PS: please do not reply with a question and then hide the thread as "resolved" :-D

[marc-hb]

There is a check at later point that the number of read configs is exactly 1. I can remove this check and rework the for loop and instead pass the list of multiple configs.

Yes please. Also, I think it's better to just add all the code to the __init__ constructor, not to some convenience wrapper.

Nevertheless: what should be the path attribute of the class in case of multiple configs? This is why I thought that requiring the actual config is the best idea.

path should be the non-.d/ file. If it does not exist, then maybe it should be None? Not sure about that. Just like before, writes to a config file that does not exist yet should create that file, and deletions or appending in a non-existing main file should fail. If there was no test coverage for these then it should be added because the new "drop-ins" are going to make the corresponding logic a bit more complicated.

Writing to .d/ files should not be possible through the CLI, way too complicated. This must be documented.

[pdgendt]

An alternative would be to support a dropin directory like .west/config.d directory. This would allow us to ship shared configs and place them before the build in .west/config.d (or symlink the files/folder) Users could still override values in .west/config, but in most cases that file would remain empty because all necessary options are maintained in the generic .west/config.d..

The important thing is: the generic configs may change anytime. In this case the new config values should be automatically applied if the users are using the default configs. If they have set some different value (on their own risk), their value shall be used. This scenario is perfectly fitting to the drop-in mechanism.

I hope you understand roughly what we do.

Yes, I understand you want something like:

$ tree -a
.
├── .west
│   ├── config
│   └── config.d
│       └── 01-generic.conf -> ../../app/shared/01-generic.conf
├── app
│   └── shared
│       └── 01-generic.conf
└── zephyr

And get configuration updates when pulling the latest version of app. And I agree this can be powerful feature, but the edge cases need to be well defined.

[mbolivar]

Few initial thoughts:

1. Security

And I agree this can be powerful feature, but the edge cases need to be well defined.

Let's consider the security impact as well please.

I think @pdgendt 's example is a place where I can see how this is different than having an existing global or system config, but it makes me worried. We can assume that a ".d" directory in a home directory and anything in the system locations are controlled well by the user, but the workspace itself is an adversarial environment in my opinion -- that's why we can turn off extensions and why we do not parse extension command files unless the user specifically asks for one.
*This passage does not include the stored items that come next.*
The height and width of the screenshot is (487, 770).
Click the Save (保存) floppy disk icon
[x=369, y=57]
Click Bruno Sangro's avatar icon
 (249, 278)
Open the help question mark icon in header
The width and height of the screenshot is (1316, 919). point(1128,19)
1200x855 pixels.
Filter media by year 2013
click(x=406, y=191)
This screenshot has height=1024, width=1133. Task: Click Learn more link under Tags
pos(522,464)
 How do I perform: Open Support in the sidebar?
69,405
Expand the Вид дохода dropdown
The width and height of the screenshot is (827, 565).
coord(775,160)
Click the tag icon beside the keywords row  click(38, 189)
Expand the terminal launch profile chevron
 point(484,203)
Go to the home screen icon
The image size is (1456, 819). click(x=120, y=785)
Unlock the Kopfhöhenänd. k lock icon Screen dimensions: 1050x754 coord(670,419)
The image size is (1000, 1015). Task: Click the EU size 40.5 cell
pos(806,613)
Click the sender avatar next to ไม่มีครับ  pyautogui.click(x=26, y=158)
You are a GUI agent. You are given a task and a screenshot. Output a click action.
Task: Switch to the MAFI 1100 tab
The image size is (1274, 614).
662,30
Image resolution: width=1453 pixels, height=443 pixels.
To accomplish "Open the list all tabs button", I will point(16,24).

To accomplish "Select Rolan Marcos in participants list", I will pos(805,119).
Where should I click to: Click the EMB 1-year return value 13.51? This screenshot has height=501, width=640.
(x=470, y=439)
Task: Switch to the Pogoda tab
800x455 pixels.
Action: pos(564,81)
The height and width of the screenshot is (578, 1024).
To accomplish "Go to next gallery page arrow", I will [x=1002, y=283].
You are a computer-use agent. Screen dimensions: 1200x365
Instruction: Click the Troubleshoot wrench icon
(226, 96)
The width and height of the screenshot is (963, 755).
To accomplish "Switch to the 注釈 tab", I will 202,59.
2. On Linux, I see no mention of XDG_CONFIG_HOME and I think we need to keep up with this standard for where these go.

[marc-hb]

but the workspace itself is an adversarial environment in my opinion

Is the 9f4dcf5 check not enough? If not, can you elaborate on the "threat model" you have in mind?

On Linux, I see no mention of XDG_CONFIG_HOME and I think we need to keep up with this standard for where these go.

XDG_CONFIG_HOME sounds like a different feature than this. Are you saying it should come first?

[pdgendt]

Before I make those adaptions, maybe we can clarify first, if you will accept this feature. See my other comment in the conversation with some explanation what we want to do.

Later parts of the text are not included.